§ **QUOTED TEXT**
________________

LLVM test suite shows noticeable code size reduction of Bullet test case (~1%), because deallocation function pointer sFreeFunc is imported with initializer
and load instruction gets eliminated in few destructors (indirect call is converted to direct call). On the whole the change introduced by this patch is quite small
and I wouldn't expect much from it. It would probably work better for C programs, where function pointers in structures is common OO pattern.

Also it may become better with better readonly'ness detection (I have plans for it as well).

Benchmark for speedup?

I've observed slightly better execution time of MultiSource test suite over several runs, but this is most likely some sort of caching issue.

code size?

See above. There are minor size improvements for other MultiSource benchmarks, but too small to be considered.

compile time impact?

Not observed. Typical program contains few global variables (compared to number of functions), and very few of them are readonly. Among those few have non-trivial initializer.

evgeny777 updated this revision to Diff 227099.Oct 30 2019, 7:57 AM

Addressed. See comment above for performance insights

This revision is now accepted and ready to land.Oct 30 2019, 10:45 AM
tejohnson requested changes to this revision.Oct 30 2019, 11:27 AM

Thanks for working on this! I had been thinking about adding this recently but didn't have a chance yet. I have a few suggestions below. One thing that should be considered for a follow-up enhancement is to consider the refs themselves for importing (similar to the way we follow chains of calls when doing function importing).

lib/Transforms/IPO/FunctionImport.cpp
283 ↗(On Diff #227099)

The name of the maybeReadOnly is a little confusing here, although I know we expect that analysis to have finalized this flag by now. Can you add a flag to the summary index to indicate that the attribute propagation has completed (similar to the WithGlobalValueDeadStripping flag that indicates liveness analysis is complete), and then add a helper on the summary to return the maybeReadOnly value that asserts the flag is set, and change the uses sites to use that instead? E.g. something like a readOnly() method, and probably writeOnly() one for completeness.

318 ↗(On Diff #227099)

I think it would be better to call this from within canImportGlobalVar to keep the correctness checks centralized.

This revision now requires changes to proceed.Oct 30 2019, 11:27 AM
evgeny777 updated this revision to Diff 227288.Oct 31 2019, 8:58 AM

Addressed.

Adding new flag to summary index allowed better handling cases when actual dead symbol computation was skipped for some reason. See modifications in processGlobalForThinLTO and updated test cases.

________________

§ **RECORDS SUPPLIED**
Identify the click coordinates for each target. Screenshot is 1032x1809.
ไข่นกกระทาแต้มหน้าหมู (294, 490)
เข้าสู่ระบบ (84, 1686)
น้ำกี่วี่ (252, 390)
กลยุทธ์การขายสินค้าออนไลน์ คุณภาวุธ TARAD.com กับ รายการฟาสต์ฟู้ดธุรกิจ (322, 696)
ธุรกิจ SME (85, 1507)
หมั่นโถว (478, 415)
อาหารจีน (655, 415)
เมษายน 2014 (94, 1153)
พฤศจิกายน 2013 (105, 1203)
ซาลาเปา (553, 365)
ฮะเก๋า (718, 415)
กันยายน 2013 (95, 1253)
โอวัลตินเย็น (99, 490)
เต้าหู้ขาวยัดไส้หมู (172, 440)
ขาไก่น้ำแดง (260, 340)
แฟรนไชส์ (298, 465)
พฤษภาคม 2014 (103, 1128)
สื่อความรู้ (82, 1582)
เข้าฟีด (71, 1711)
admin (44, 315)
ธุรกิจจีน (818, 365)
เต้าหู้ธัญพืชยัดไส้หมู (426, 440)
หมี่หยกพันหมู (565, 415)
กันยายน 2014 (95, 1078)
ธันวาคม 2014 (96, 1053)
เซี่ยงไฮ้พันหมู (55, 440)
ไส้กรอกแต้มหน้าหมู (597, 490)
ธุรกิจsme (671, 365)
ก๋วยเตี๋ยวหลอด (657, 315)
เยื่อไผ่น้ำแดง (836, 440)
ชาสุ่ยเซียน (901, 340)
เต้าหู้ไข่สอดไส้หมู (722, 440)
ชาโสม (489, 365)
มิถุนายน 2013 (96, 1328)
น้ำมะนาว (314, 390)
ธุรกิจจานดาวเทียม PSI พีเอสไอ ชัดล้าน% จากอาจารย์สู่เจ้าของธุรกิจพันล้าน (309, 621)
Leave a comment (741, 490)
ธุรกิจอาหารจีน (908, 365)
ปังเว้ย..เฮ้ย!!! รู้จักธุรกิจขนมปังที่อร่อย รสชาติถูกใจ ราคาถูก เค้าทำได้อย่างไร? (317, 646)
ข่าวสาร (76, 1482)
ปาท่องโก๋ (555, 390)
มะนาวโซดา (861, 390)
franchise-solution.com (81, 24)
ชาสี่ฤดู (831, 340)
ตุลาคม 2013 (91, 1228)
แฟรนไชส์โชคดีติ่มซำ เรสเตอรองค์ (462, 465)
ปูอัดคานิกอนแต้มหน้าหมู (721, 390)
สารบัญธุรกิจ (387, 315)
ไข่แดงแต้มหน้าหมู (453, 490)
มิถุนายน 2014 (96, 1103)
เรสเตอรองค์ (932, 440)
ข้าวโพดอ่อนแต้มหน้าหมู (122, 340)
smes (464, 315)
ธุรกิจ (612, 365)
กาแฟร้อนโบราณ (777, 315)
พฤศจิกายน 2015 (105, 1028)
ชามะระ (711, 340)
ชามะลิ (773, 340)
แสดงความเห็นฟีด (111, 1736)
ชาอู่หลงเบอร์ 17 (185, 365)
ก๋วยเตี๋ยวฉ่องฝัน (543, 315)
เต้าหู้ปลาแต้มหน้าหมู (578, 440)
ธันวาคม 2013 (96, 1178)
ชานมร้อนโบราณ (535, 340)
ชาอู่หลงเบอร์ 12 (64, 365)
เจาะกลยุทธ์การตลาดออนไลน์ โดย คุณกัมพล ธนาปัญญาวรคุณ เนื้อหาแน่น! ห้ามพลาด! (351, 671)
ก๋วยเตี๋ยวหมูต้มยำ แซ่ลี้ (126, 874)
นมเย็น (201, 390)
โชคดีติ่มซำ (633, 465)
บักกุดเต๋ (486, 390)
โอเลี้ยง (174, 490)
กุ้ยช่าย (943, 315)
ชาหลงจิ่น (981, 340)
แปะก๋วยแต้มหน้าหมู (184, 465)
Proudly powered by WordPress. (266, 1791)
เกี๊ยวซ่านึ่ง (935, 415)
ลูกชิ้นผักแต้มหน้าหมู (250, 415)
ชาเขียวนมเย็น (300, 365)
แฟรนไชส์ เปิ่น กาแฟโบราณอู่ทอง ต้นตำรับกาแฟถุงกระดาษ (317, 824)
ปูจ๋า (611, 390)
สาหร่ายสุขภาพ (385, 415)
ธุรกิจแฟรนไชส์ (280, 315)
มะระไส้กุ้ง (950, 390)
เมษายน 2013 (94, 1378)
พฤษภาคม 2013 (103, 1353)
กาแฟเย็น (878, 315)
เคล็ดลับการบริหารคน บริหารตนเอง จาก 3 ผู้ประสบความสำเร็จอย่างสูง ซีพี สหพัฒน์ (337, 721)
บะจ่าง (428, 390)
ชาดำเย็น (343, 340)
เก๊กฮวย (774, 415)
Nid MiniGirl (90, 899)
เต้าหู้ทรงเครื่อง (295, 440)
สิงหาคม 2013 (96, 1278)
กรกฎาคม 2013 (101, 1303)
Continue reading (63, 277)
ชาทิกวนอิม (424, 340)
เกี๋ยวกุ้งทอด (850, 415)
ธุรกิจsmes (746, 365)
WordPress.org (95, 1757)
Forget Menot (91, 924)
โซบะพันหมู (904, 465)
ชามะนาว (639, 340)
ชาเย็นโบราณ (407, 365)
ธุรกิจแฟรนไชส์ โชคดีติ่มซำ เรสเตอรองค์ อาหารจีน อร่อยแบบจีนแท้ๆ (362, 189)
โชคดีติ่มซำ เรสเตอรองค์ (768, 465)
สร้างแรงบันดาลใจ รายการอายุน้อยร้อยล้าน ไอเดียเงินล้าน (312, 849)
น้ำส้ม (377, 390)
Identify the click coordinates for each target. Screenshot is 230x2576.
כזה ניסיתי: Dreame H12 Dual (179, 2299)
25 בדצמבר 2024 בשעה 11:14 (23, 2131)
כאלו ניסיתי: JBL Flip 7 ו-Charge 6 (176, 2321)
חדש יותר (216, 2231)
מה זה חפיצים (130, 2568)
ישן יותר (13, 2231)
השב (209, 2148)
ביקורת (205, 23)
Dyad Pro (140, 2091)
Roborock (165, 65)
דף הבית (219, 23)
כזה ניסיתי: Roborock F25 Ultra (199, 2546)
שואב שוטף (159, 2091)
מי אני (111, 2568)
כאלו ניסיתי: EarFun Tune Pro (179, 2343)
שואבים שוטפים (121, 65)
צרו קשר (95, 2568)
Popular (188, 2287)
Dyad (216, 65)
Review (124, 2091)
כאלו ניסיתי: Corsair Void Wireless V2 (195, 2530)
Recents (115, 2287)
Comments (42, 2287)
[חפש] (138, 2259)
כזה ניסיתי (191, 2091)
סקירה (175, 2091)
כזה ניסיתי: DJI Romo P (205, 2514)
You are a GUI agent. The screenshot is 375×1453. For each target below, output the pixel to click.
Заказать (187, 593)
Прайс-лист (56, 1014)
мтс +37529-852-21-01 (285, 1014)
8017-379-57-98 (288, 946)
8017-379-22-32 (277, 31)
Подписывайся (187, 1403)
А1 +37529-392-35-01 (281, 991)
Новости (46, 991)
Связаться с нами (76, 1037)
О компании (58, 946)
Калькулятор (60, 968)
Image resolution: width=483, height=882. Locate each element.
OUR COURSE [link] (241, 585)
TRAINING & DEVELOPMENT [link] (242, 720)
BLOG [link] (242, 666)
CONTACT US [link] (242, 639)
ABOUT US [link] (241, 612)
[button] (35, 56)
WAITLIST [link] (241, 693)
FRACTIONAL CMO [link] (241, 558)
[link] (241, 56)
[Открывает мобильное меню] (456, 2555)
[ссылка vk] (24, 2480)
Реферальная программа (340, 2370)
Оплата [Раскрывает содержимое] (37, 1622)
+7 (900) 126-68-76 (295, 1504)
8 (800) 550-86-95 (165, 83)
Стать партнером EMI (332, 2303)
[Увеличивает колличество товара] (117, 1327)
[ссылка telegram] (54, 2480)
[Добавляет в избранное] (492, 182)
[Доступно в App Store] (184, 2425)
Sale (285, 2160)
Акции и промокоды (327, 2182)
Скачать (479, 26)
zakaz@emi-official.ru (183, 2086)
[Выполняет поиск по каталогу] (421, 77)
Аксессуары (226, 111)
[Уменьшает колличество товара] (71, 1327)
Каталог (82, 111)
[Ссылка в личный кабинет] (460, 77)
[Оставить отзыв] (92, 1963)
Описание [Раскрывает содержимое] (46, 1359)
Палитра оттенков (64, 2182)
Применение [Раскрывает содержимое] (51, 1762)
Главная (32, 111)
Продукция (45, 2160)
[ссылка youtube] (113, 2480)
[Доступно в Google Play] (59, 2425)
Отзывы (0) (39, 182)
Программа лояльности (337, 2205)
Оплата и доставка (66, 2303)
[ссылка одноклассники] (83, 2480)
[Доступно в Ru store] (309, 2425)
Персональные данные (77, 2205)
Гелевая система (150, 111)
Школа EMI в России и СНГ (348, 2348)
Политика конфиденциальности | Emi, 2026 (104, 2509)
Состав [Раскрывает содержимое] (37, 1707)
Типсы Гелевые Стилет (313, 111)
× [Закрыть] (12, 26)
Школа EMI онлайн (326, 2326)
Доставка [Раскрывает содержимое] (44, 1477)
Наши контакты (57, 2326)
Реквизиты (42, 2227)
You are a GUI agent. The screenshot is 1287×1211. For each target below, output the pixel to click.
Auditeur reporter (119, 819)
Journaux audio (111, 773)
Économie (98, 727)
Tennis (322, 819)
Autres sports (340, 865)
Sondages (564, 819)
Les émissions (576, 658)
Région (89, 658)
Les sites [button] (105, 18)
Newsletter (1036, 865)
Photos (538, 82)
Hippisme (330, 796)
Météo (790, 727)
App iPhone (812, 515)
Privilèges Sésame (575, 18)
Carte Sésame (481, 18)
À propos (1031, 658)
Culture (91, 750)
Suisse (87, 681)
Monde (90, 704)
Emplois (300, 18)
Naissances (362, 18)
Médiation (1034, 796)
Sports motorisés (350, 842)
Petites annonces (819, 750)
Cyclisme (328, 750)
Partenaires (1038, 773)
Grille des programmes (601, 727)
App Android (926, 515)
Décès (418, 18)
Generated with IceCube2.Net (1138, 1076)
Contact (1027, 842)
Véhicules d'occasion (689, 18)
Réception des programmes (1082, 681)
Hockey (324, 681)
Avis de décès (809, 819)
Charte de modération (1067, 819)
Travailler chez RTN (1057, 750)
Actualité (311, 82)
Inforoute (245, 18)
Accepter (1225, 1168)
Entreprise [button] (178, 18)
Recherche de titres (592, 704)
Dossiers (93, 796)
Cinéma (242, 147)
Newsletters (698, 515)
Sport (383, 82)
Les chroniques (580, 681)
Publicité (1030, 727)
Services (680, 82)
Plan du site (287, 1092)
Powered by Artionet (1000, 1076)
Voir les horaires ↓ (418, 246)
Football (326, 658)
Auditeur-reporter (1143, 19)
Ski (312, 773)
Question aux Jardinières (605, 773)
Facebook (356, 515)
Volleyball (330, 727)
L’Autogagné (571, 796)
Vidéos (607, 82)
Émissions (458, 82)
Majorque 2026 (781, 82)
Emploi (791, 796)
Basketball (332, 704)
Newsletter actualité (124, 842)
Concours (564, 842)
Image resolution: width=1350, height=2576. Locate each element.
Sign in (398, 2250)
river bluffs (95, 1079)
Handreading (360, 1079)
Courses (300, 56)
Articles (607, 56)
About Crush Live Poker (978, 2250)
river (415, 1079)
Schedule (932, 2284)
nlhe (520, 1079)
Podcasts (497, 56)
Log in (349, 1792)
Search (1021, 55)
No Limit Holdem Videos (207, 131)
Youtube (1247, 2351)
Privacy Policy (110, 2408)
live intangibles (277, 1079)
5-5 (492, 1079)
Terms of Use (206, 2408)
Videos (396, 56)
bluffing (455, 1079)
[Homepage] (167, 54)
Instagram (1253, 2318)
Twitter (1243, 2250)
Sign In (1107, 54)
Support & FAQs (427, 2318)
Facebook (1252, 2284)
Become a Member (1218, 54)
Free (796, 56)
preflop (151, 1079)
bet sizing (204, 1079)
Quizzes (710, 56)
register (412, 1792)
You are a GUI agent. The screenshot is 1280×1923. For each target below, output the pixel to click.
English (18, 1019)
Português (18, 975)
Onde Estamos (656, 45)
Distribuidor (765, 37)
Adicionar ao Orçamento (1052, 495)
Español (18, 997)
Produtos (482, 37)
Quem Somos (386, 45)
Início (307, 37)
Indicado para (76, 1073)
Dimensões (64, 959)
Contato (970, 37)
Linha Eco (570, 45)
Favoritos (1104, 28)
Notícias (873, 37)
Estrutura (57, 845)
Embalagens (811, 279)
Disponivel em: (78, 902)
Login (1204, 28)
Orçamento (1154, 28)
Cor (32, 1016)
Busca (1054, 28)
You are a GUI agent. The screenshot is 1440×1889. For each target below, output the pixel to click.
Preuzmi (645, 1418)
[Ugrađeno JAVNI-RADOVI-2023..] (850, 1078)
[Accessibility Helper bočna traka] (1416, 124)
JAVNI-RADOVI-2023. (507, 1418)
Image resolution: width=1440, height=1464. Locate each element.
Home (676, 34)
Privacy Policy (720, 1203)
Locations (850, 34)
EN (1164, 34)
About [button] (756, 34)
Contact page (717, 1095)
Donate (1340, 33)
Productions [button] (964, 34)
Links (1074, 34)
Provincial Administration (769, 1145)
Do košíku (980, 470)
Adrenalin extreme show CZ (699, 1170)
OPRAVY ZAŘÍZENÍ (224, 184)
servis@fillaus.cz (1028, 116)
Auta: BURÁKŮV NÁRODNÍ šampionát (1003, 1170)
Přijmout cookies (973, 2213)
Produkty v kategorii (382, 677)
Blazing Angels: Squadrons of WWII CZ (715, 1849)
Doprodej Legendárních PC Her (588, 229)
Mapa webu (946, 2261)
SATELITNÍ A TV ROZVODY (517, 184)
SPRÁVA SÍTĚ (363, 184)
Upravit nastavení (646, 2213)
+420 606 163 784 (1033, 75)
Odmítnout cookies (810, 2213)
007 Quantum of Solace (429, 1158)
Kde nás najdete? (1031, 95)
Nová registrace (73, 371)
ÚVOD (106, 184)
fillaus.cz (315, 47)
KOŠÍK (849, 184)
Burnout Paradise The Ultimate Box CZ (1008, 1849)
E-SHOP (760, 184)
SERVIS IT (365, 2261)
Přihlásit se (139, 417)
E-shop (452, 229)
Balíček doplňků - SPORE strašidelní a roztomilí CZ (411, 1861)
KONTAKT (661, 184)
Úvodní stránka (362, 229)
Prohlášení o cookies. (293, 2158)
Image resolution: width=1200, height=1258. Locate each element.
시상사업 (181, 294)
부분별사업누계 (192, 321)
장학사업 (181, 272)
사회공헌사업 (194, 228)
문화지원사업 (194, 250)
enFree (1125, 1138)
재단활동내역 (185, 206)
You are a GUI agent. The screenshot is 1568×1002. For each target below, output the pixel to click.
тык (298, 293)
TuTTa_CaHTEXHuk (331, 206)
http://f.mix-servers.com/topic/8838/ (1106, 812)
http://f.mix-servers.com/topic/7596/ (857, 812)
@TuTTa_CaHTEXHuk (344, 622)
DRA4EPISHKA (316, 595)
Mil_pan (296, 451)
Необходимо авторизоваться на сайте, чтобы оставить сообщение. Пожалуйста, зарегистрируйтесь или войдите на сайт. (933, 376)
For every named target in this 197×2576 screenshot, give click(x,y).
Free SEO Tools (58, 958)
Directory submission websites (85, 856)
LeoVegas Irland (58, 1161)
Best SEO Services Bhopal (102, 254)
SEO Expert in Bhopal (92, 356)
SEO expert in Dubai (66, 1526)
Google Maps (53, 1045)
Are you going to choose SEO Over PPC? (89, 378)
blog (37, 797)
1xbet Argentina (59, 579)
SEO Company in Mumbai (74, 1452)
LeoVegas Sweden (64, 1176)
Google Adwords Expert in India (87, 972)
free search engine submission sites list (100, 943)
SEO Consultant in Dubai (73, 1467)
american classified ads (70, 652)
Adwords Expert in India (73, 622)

________________

§ **CHALLENGES**
1: Can you quote the LLVM code review above, starting at "Adding new flag" and ending at "updated test cases."?
2: Answer these questions from the LLVM code review above:
(a) Which test case showed a code size reduction of about 1%?
(b) Which diff number did evgeny777 upload on Oct 31 2019?
(c) From within which function does the reviewer suggest making the call, to keep the correctness checks centralized?

§ **FINAL ANSWERS**
1:
Adding new flag to summary index allowed better handling cases when actual dead symbol computation was skipped for some reason. See modifications in processGlobalForThinLTO and updated test cases.

2:
(a) Bullet
(b) 227288
(c) canImportGlobalVar